Court Opinion

ID: 5695736
Source: CourtListenerOpinion
Date Created: 2022-01-12 15:33:29.602592+00
Date Added: 2024-06-11T08:40:13.982569
License: Public Domain

Appeal from (1) an order denying appellants’ motion for summary judgment dismissing the complaint and from (2) so much of an order as grants respondent’s motion to strike out for insufficiency the first, second, and third separate and complete defenses in appellants’ answers. Order denying appellants’ motion affirmed, without costs.

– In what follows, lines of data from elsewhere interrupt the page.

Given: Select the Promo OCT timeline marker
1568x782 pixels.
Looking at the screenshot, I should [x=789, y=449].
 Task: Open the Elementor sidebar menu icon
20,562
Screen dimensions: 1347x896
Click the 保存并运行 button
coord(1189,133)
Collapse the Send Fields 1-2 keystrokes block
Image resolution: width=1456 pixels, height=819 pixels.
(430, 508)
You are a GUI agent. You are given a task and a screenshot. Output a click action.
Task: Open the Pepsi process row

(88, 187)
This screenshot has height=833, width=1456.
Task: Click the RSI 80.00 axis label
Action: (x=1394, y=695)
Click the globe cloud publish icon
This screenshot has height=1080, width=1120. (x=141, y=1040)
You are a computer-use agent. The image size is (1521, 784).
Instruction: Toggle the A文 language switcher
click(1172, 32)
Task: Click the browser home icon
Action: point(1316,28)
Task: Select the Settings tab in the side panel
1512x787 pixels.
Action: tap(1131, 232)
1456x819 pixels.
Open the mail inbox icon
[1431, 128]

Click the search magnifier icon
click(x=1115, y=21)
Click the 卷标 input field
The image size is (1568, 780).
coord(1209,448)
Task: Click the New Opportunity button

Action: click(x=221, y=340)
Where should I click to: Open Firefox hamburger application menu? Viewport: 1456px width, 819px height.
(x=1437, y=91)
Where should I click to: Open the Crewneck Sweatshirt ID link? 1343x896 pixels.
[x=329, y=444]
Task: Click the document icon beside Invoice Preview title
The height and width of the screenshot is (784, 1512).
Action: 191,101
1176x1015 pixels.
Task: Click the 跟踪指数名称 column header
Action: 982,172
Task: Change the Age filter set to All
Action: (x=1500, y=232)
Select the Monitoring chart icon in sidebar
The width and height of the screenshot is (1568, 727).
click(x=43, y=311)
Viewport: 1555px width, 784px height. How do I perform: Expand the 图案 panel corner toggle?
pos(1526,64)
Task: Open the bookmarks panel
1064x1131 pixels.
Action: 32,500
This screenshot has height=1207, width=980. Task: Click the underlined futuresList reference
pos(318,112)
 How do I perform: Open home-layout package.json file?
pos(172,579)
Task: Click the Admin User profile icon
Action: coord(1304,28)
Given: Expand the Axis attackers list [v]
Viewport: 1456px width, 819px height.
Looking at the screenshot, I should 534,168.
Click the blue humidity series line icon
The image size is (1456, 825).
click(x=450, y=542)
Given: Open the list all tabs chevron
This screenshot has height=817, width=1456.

Order granting respondent’s motion modified 'by striking from the ordering paragraph the words “first” and “fourth defense” and by substituting for the latter the words “ first and fourth defenses ”. As so modified, order insofar as appealed from affirmed, without costs. While we think the Special Term might properly have considered the documentary evidence presented on the motion for summary judgment (Rubin v. Koppelman, 263 App. Div. 733), in our opinion the true nature of the cause of action alleged is not free from doubt. Under such circumstances, on a motion to strike out defenses for insufficiency, speculation will not be indulged in to determine whether or not the cause of action is barred by some Statute of Limitations. Nonetheless, on a trial it may develop that the defense of the three-year statute is valid, and appellants should not be precluded from an opportunity to present that defense. (See Nasaba Corp. v. Harfred Realty Corp., 287 N. Y. 290; Rubin v. Koppelman, supra.) Wenzel, Acting P. J., Murphy, Ughetta, Hallinan and Kleinfeld, JJ., concur.